◆ Task description: In the listing below, locate the line with "2020 (557, 1187)" and the line with "Food and Beverage Reviews (33, 2088)", then output both and everything between them exactly, minus any pictures.

◆ Data excerpts:
####################

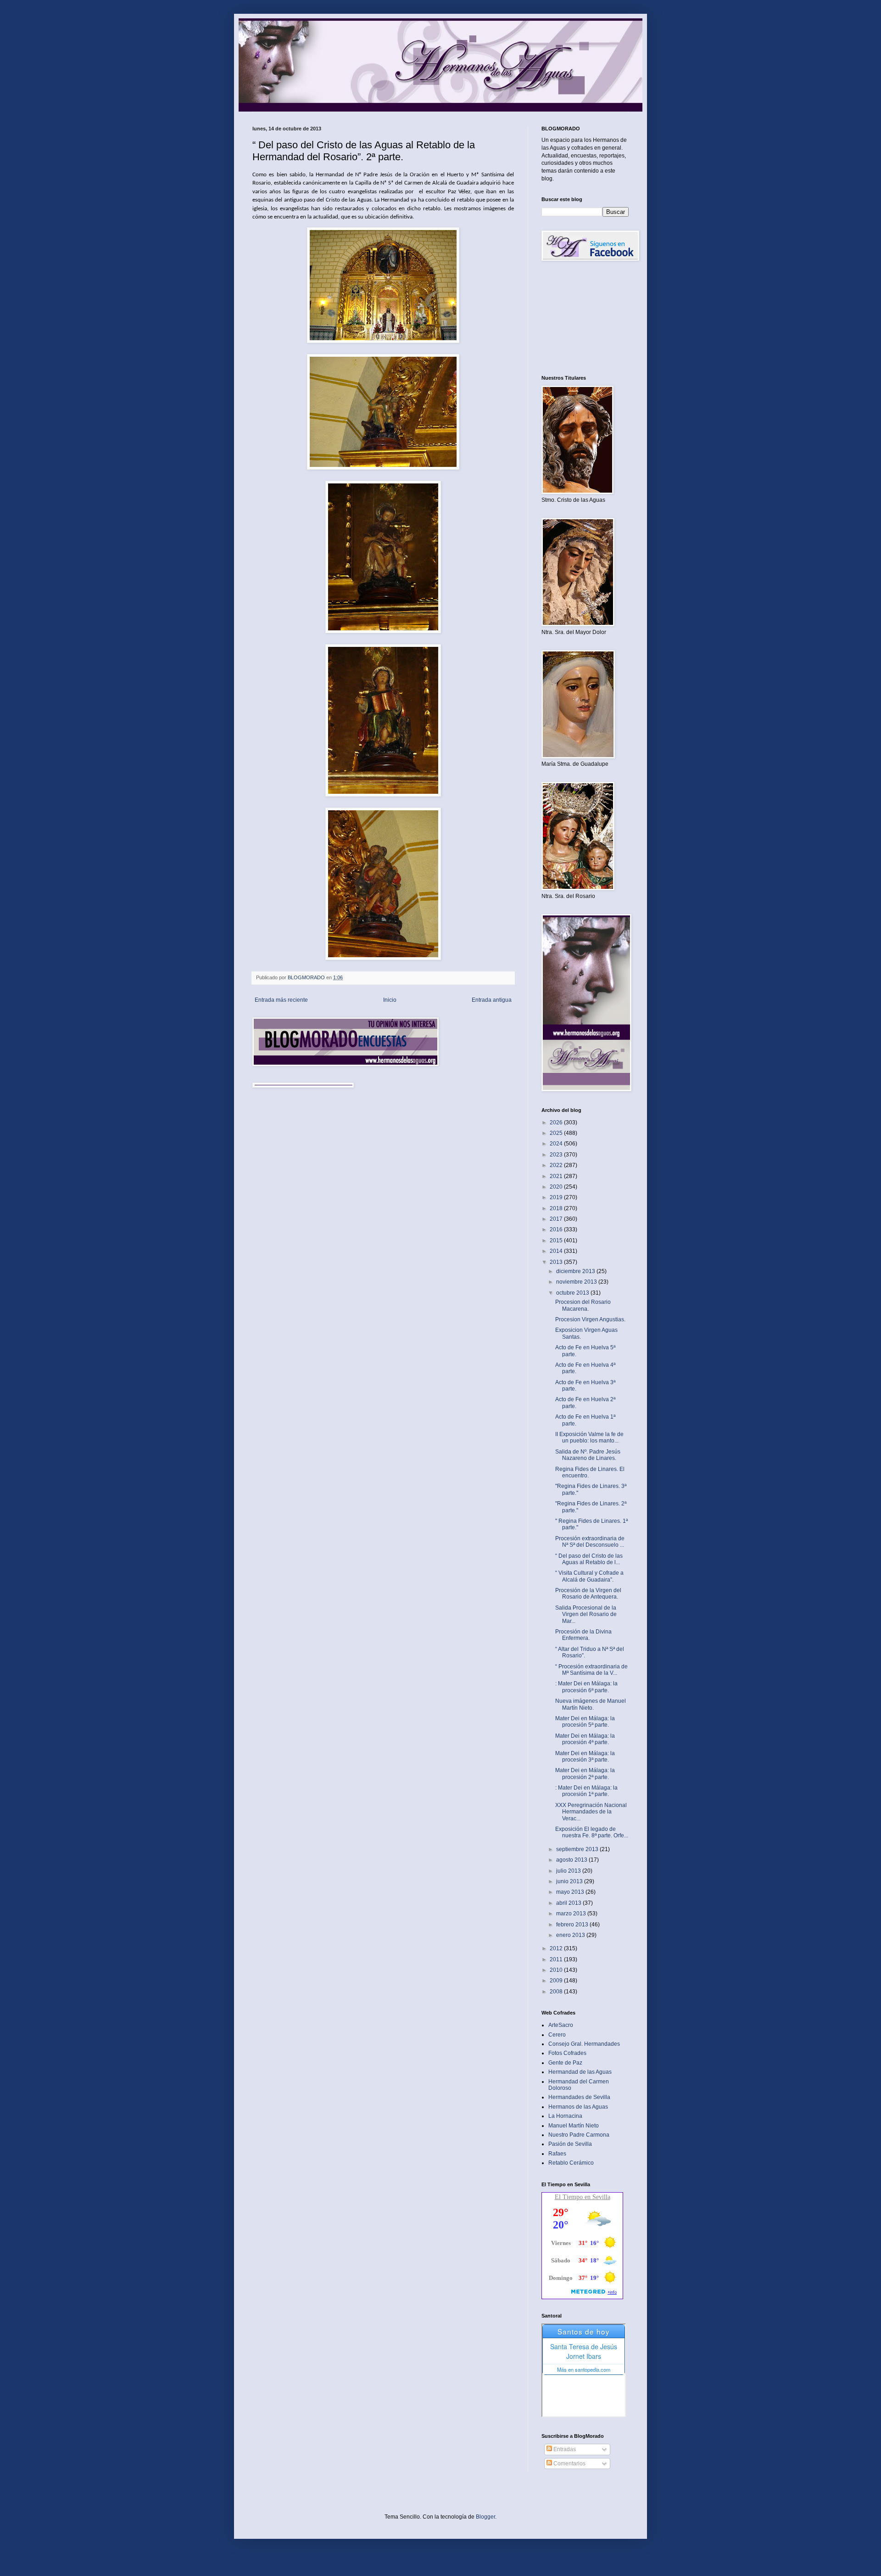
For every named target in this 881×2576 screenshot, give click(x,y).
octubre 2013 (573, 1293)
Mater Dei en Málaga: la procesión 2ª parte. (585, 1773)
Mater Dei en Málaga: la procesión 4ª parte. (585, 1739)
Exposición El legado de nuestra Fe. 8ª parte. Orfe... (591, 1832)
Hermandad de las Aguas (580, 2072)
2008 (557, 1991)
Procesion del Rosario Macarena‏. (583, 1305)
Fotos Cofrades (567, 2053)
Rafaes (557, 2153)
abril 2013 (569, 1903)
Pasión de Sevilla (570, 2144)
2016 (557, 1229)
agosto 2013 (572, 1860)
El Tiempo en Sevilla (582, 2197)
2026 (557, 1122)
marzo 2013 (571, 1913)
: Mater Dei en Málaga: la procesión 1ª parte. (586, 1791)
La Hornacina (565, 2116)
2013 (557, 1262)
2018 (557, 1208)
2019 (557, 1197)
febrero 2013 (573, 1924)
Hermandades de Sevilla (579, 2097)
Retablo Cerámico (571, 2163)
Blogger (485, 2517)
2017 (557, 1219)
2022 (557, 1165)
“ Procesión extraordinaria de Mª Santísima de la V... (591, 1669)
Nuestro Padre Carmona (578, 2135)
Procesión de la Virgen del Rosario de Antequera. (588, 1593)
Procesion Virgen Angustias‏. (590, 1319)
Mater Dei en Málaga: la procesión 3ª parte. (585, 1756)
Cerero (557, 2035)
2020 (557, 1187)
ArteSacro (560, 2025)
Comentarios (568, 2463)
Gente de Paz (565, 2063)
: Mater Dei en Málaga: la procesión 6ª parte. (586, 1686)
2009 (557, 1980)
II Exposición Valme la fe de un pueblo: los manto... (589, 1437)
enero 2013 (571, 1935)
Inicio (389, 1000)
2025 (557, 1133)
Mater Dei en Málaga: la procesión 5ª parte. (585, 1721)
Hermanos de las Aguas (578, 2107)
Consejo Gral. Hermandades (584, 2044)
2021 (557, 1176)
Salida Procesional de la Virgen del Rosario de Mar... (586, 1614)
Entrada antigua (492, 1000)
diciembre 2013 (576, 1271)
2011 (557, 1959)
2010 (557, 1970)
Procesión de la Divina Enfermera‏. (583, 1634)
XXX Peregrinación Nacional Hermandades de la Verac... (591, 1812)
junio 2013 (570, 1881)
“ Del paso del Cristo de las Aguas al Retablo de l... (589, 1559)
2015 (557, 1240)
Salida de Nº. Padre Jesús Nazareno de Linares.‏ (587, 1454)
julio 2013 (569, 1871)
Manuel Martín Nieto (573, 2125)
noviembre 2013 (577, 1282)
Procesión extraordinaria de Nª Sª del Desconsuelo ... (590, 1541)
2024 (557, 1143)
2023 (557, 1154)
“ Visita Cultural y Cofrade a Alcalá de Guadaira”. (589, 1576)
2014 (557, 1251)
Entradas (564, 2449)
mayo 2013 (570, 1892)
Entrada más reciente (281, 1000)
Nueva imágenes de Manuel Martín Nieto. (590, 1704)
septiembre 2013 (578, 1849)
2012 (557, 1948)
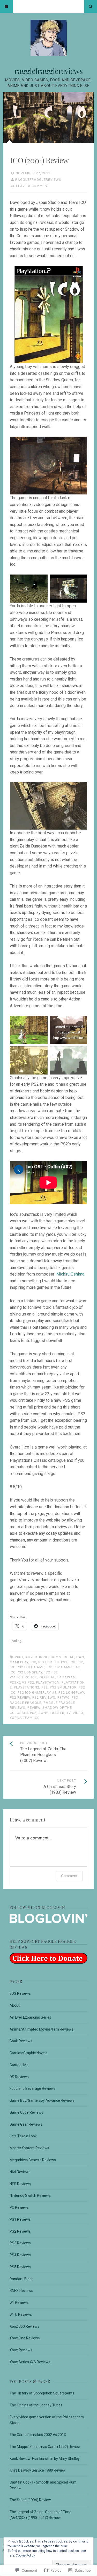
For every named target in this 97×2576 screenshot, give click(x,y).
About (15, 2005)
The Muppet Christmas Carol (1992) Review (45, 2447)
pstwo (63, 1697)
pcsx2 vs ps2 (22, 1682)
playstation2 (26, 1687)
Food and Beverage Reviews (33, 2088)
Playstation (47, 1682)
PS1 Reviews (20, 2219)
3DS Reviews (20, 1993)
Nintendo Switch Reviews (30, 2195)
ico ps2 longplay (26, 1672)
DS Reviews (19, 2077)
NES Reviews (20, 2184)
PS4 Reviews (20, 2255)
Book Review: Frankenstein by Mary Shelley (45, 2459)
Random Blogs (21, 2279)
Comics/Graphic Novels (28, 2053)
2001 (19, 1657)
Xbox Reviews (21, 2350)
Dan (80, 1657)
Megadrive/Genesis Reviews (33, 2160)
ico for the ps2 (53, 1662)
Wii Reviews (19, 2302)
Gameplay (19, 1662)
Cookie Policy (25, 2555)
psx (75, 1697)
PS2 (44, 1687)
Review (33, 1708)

####################

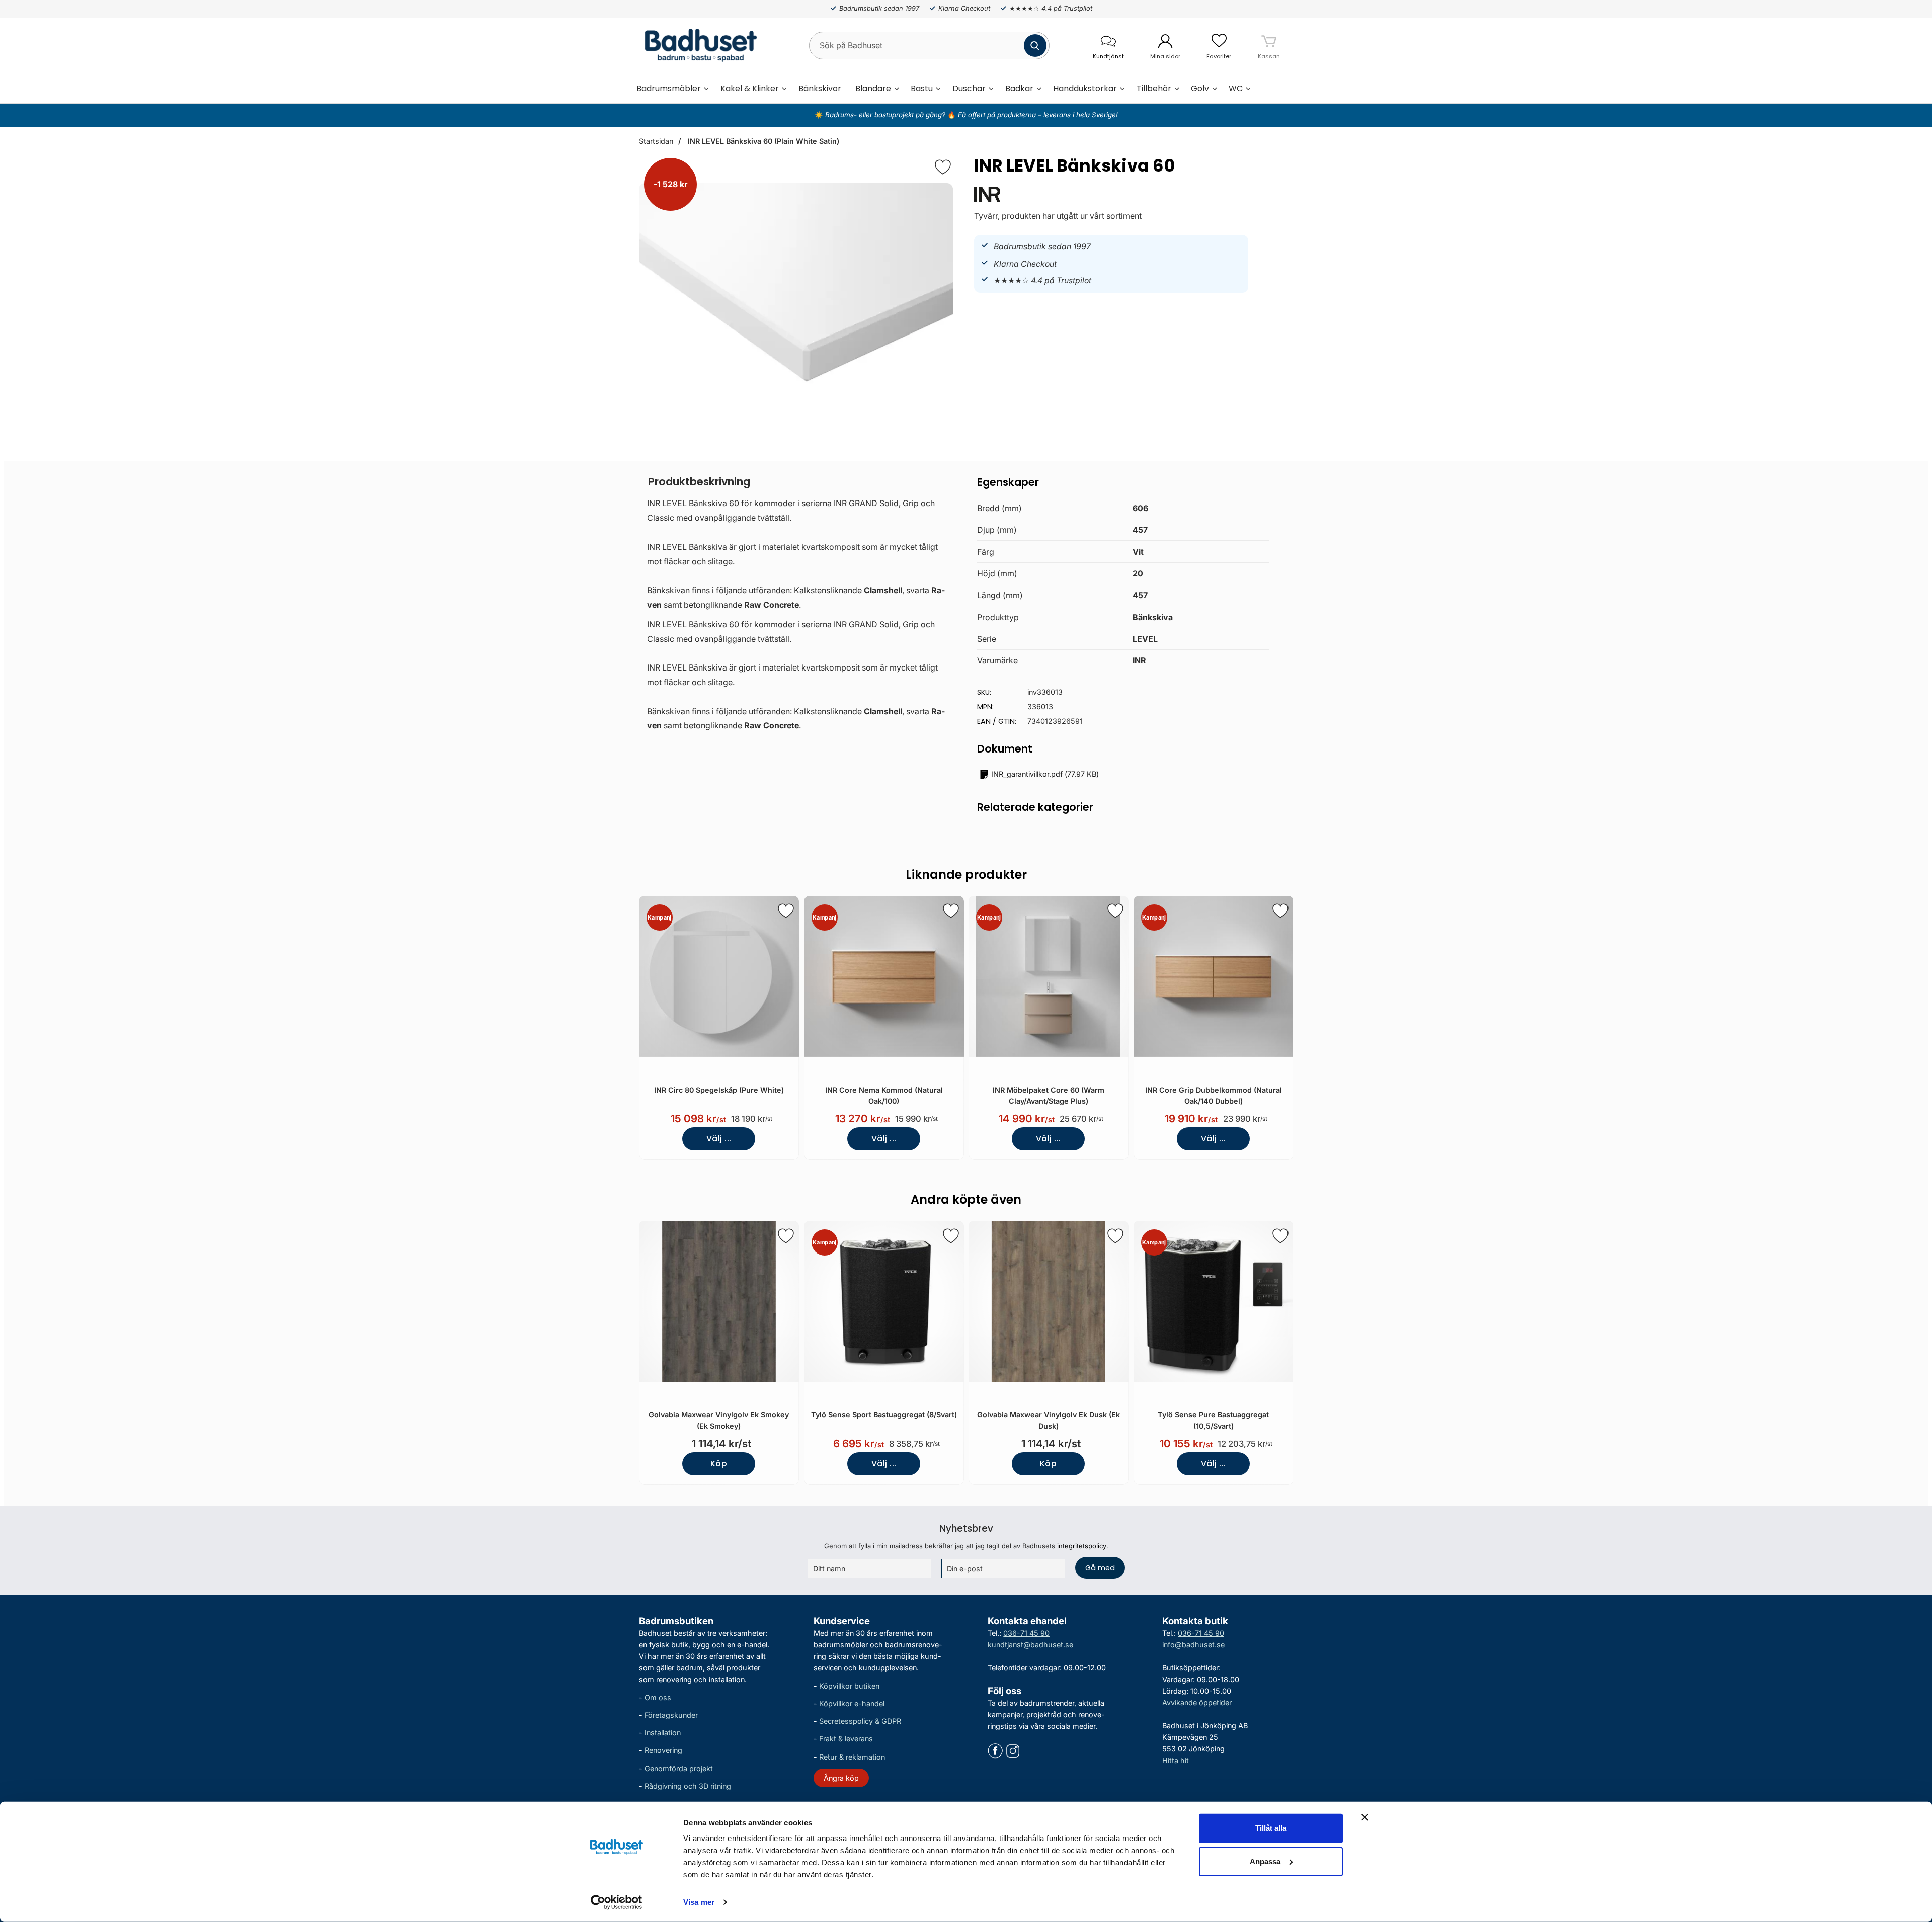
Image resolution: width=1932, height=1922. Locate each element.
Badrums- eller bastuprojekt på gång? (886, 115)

####################

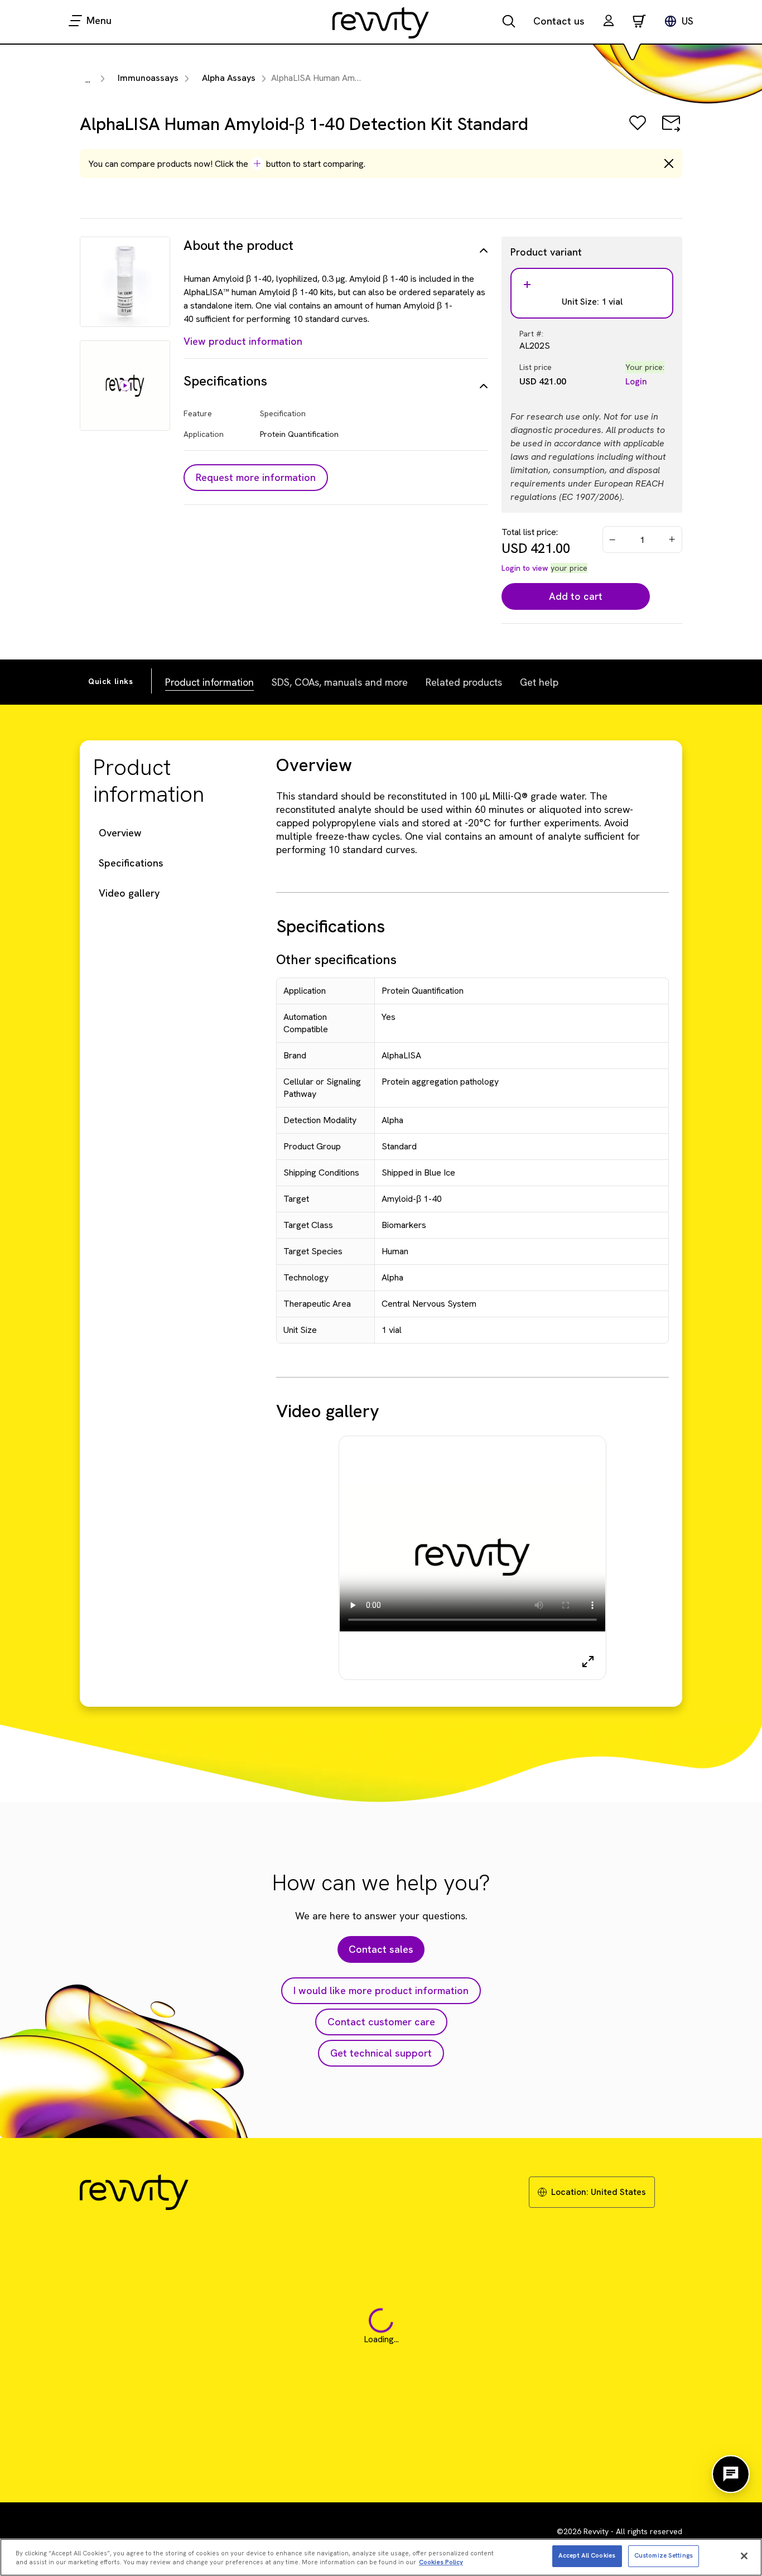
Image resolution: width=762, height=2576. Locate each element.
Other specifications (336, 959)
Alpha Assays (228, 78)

####################

◆ Response:
2020 (557, 1187)
ArteSacro (560, 2025)
Comentarios (568, 2463)
Gente de Paz (565, 2063)
: Mater Dei en Málaga: la procesión 6ª parte. (586, 1686)
2009 (557, 1980)
II Exposición Valme la fe de un pueblo: los manto... (589, 1437)
enero 2013 (571, 1935)
Inicio (389, 1000)
2025 (557, 1133)
Mater Dei en Málaga: la procesión 5ª parte. (585, 1721)
Hermanos de las Aguas (578, 2107)
Consejo Gral. Hermandades (584, 2044)
2021 (557, 1176)
Salida Procesional de la Virgen del Rosario de Mar... (586, 1614)
Entrada antigua (492, 1000)
diciembre 2013 (576, 1271)
2011 (557, 1959)
2010 (557, 1970)
Procesión de la Divina Enfermera‏. (583, 1634)
XXX Peregrinación Nacional Hermandades de la Verac... (591, 1812)
junio 2013 (570, 1881)
“ Del paso del Cristo de las Aguas al Retablo de l... (589, 1559)
2015 (557, 1240)
Salida de Nº. Padre Jesús Nazareno de Linares.‏ (587, 1454)
julio 2013 (569, 1871)
Manuel Martín Nieto (573, 2125)
noviembre 2013 (577, 1282)
Procesión extraordinaria de Nª Sª del Desconsuelo ... (590, 1541)
2024 (557, 1143)
2023 (557, 1154)
“ Visita Cultural y Cofrade a Alcalá de Guadaira”. (589, 1576)
2014 (557, 1251)
Entradas (564, 2449)
mayo 2013 (570, 1892)
Entrada más reciente (281, 1000)
Nueva imágenes de Manuel Martín Nieto. (590, 1704)
septiembre 2013 (578, 1849)
2012 (557, 1948)
For every named target in this 97×2576 screenshot, give click(x,y).
About (15, 2005)
The Muppet Christmas Carol (1992) Review (45, 2447)
pstwo (63, 1697)
pcsx2 vs ps2 (22, 1682)
playstation2 (26, 1687)
Food and Beverage Reviews (33, 2088)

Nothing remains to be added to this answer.